Jeremiah Estrada came on in the bottom of the 8th to protect the 4-3 lead with rain once again falling in sheets. All game long players on both sides had been having trouble getting a grip on the ball due to the rain. Which is why it was fascinating to see Estrada go to his splitter four times in the inning, including this ridiculous offering which struck out Ben Rice and baffled the Yankees announcers:
Courtesy: @MLB
Robert Suarez was brought in for the save in the ninth. And it was very interesting to see the first strike call he got:
Suarez would strike out Volpe which brought Austin Wells to the plate. Wells, who had been framing pitches so well that Adrian Johnson had been struggling to be consistent in his enforcement of the lower edge of the strike zone between teams, saw this first pitch:
The Padres finally had the lower edge of the zone to work with. Maybe that was just luck. Everything was random all night, Johnson just guessing behind the plate, and randomness caused him to give the Padres calls in the bottom of the zone in the 9th. Or maybe it started with Shildt flinging aside his glasses like a surly Clark Kent and letting loose his alter ego:
Courtesy @TooMuchMortons_
Suarez would get Wells to fly out for the second out. The Yankees brought in Jasson Dominguez to make one last stand. Suarez got ahead in the count 1-2, and as he’s shown numerous times this season Suarez is not just up there throwing fastball after fastball anymore. Despite the downpour he was able to get a good grip on a devastating changeup that Dominguez swung through for the final out of the game:
The manager’s role in the modern game has been downplayed, and some believe the manager is simply not a difference maker. Spreadsheet essentialists might point out that there is no quantifiable data to support the idea that personality and shows of emotion affect games. And that’s true. But that’s a reflection of the ineffable effects being hard to quantify, not evidence they don’t exist. Of course emotion-laden events like Shildt’s bellicose turn have effects on the game. Excitement, confidence, anxiety, all have real effects at a physiologic level altering cortisol, dopamine, and adrenaline levels. Reaction time, motor control, and focus are all affected. And the idea that because they cannot be quantified, they cannot be relevant, is outdated. Nothing is monocausal, the players still had to get the job done on the field. But they had help from Mike Shildt along the way. He blew his top, and the effects were palpable. Game changing. This was that elusive, mythological entity. This was a manager win.
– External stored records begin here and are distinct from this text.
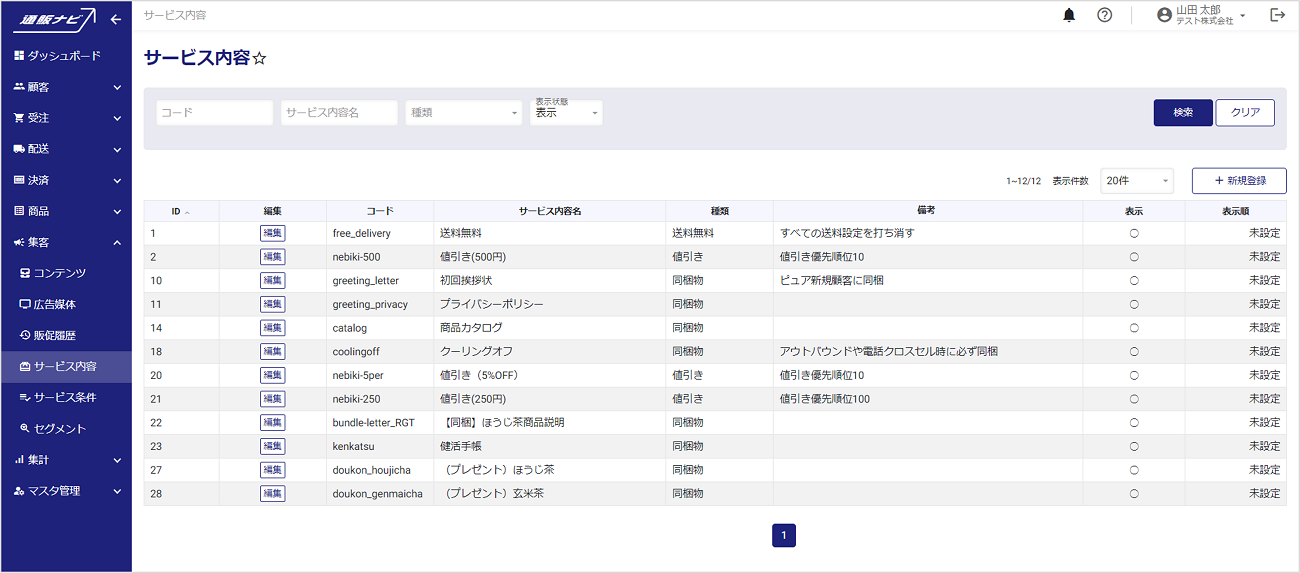Click the notification bell icon
The height and width of the screenshot is (573, 1300).
coord(1069,15)

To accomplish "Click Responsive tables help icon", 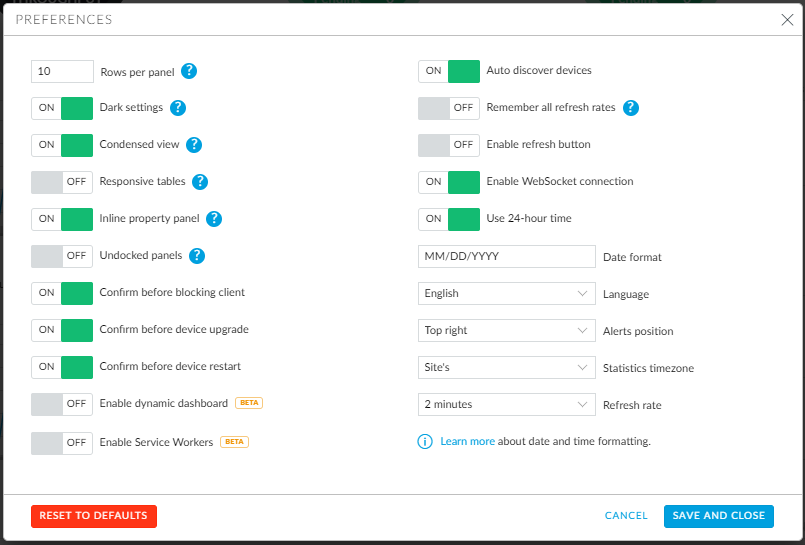I will click(x=200, y=182).
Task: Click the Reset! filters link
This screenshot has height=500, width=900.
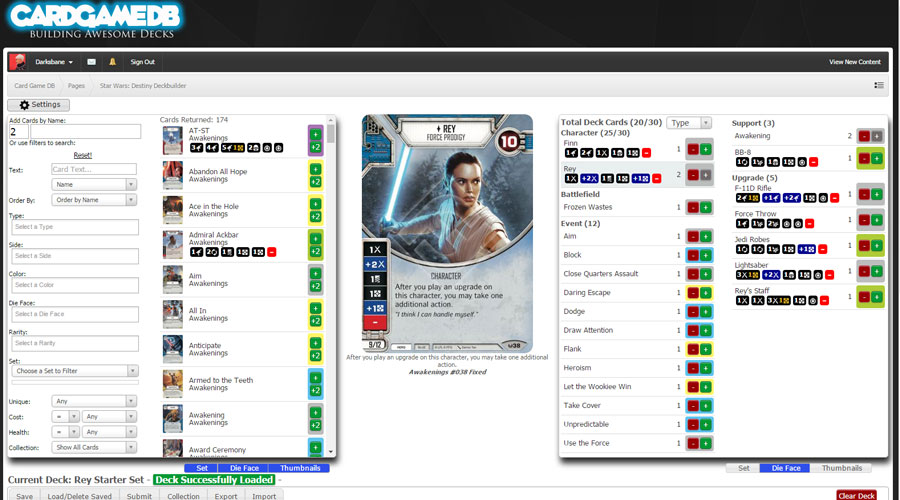Action: point(83,155)
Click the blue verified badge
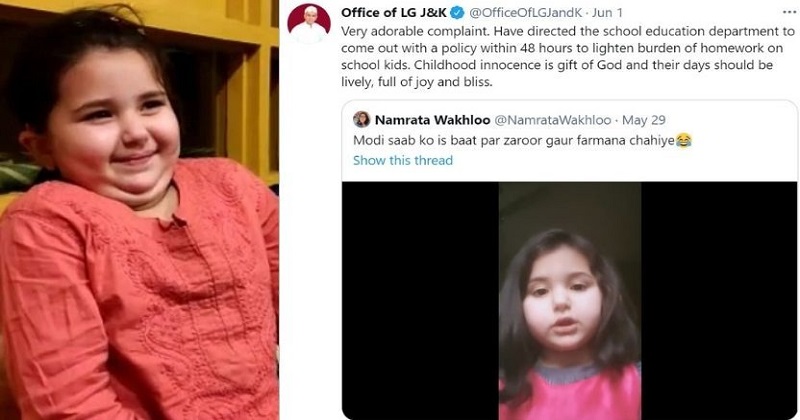The image size is (800, 420). [x=457, y=13]
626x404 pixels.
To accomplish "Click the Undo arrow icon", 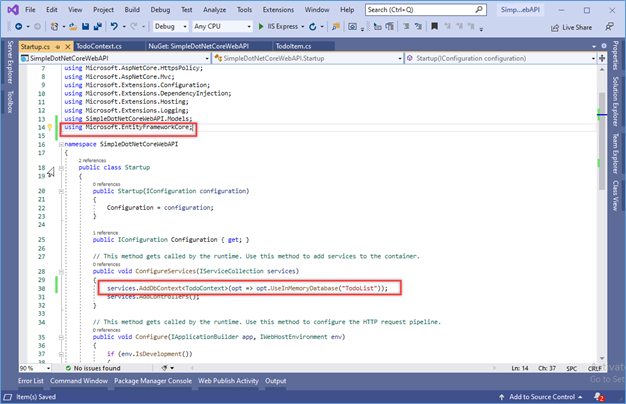I will (x=114, y=26).
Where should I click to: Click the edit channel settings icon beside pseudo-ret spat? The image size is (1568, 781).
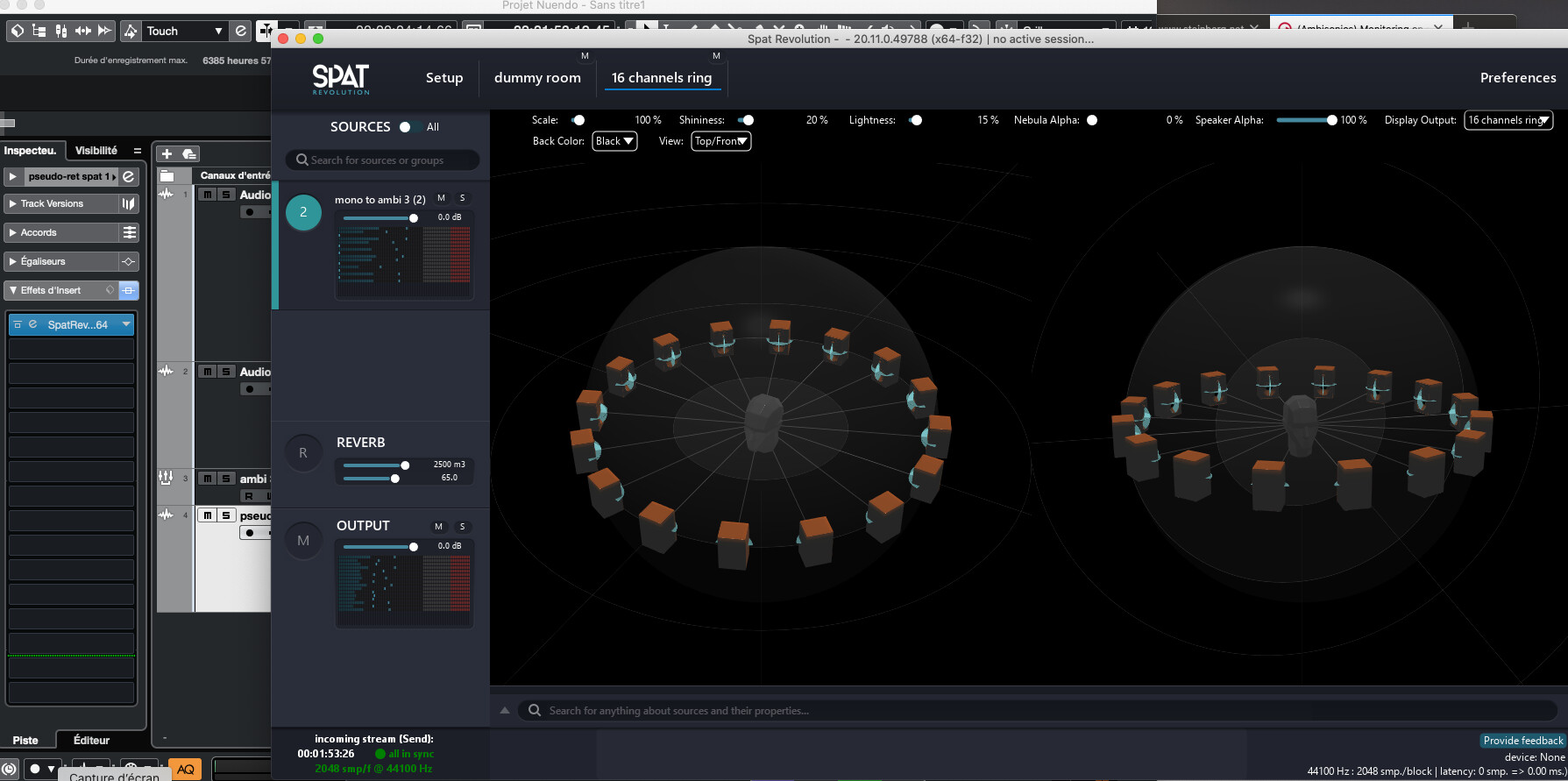click(x=129, y=176)
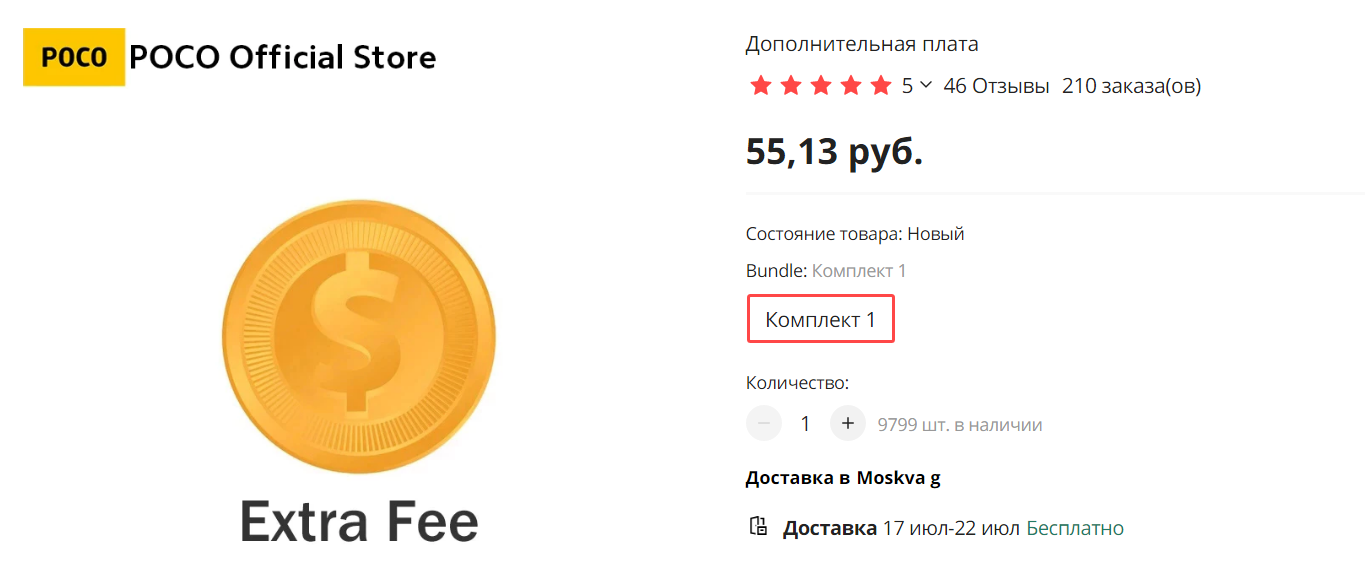1365x569 pixels.
Task: Click the 210 заказа(ов) orders count
Action: [1131, 86]
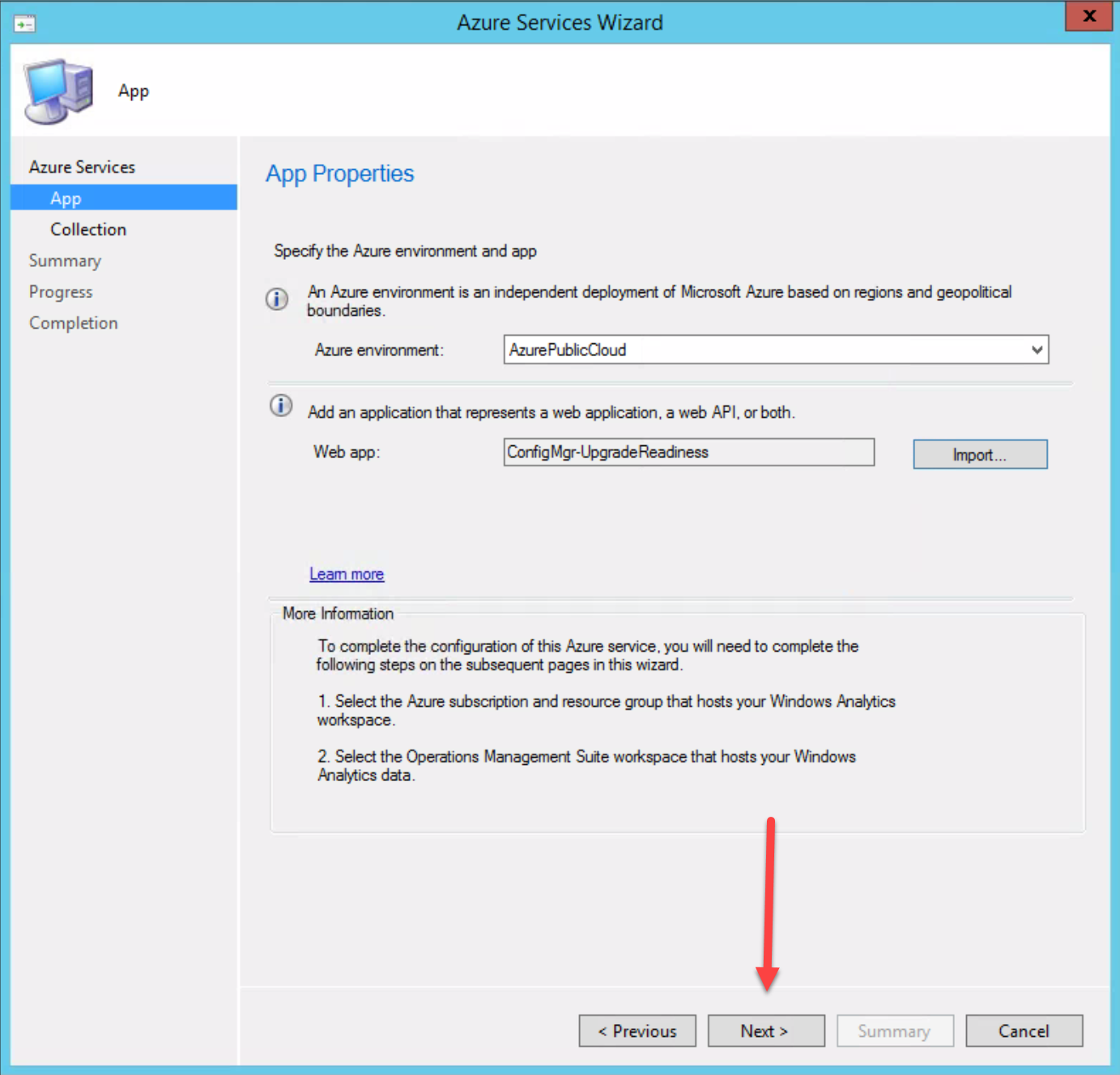Cancel the wizard
Image resolution: width=1120 pixels, height=1075 pixels.
(1024, 1030)
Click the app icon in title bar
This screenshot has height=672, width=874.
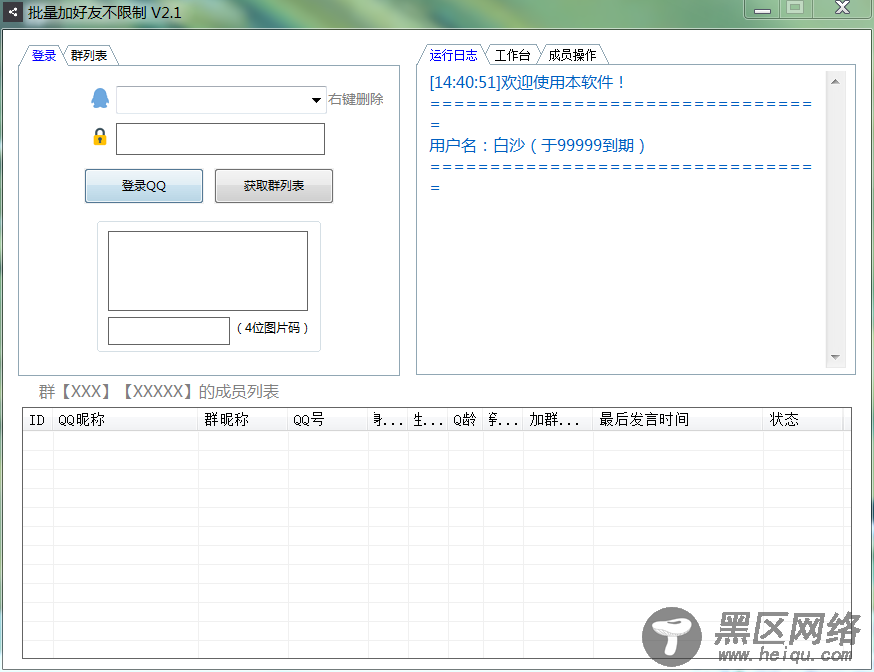tap(13, 11)
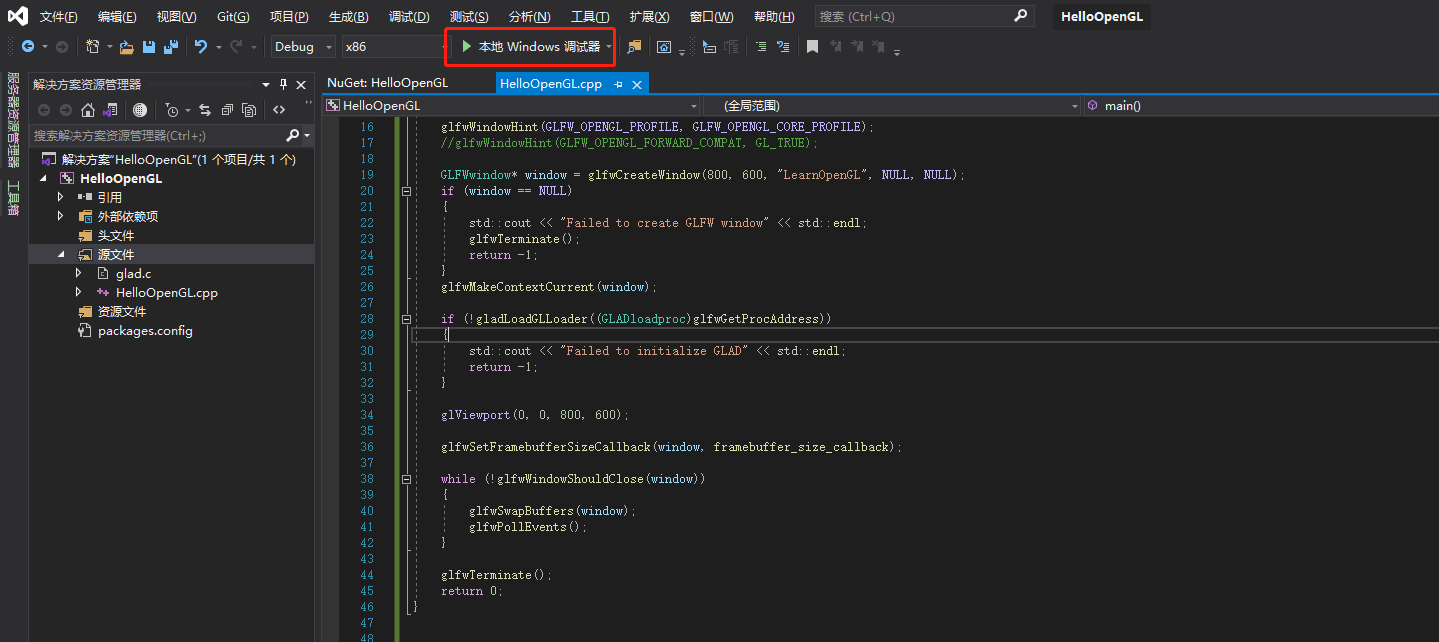
Task: Start debugging with 本地 Windows 调试器
Action: 528,46
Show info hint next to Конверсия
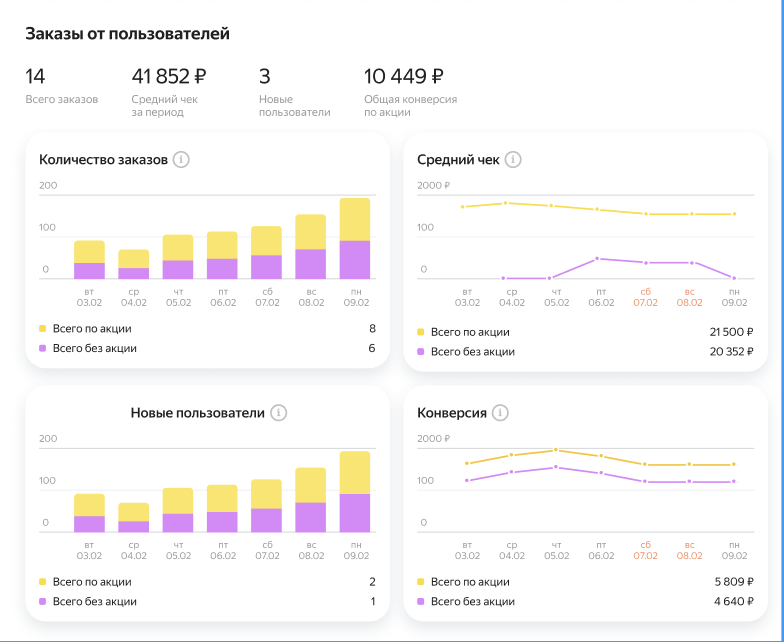 pos(501,413)
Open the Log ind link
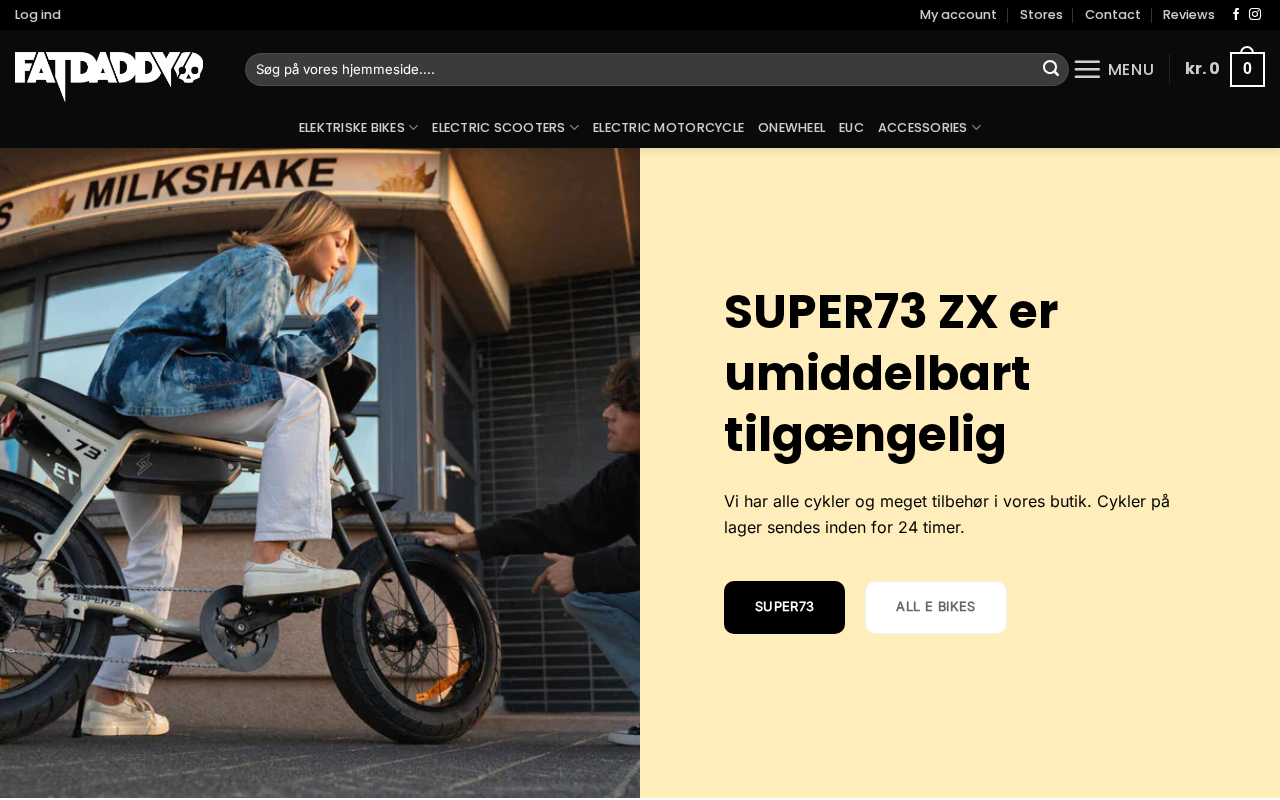1280x800 pixels. pos(38,15)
A quick aside: Pitch framing is not illegal but also not a part of the formal game. It sits in a strange place between being a skill and being an exploit. It absolutely influences winning. Russell Martin famously was so good at pitch framing there are some analysts that argue he has a case for the hall of fame. So in this sense pitch framing is a skill. But it’s the skill of influencing the umpire. And while you want to exalt players who help their teams win, you wouldn’t exalt a soccer player that was exceptionally good at flopping to draw penalties. Or at least you wouldn’t build his hall of fame case around that ‘skill’
One note: Padres switch from Diaz to Maldonado in the 7th. It looks from the low strikes Estrada and Suarez got that Maldonado does a much better job of framing low pitches than Diaz.
According to Umpire Scorecards, Johnson did a pretty excellent job, but Campy got jobbed twice.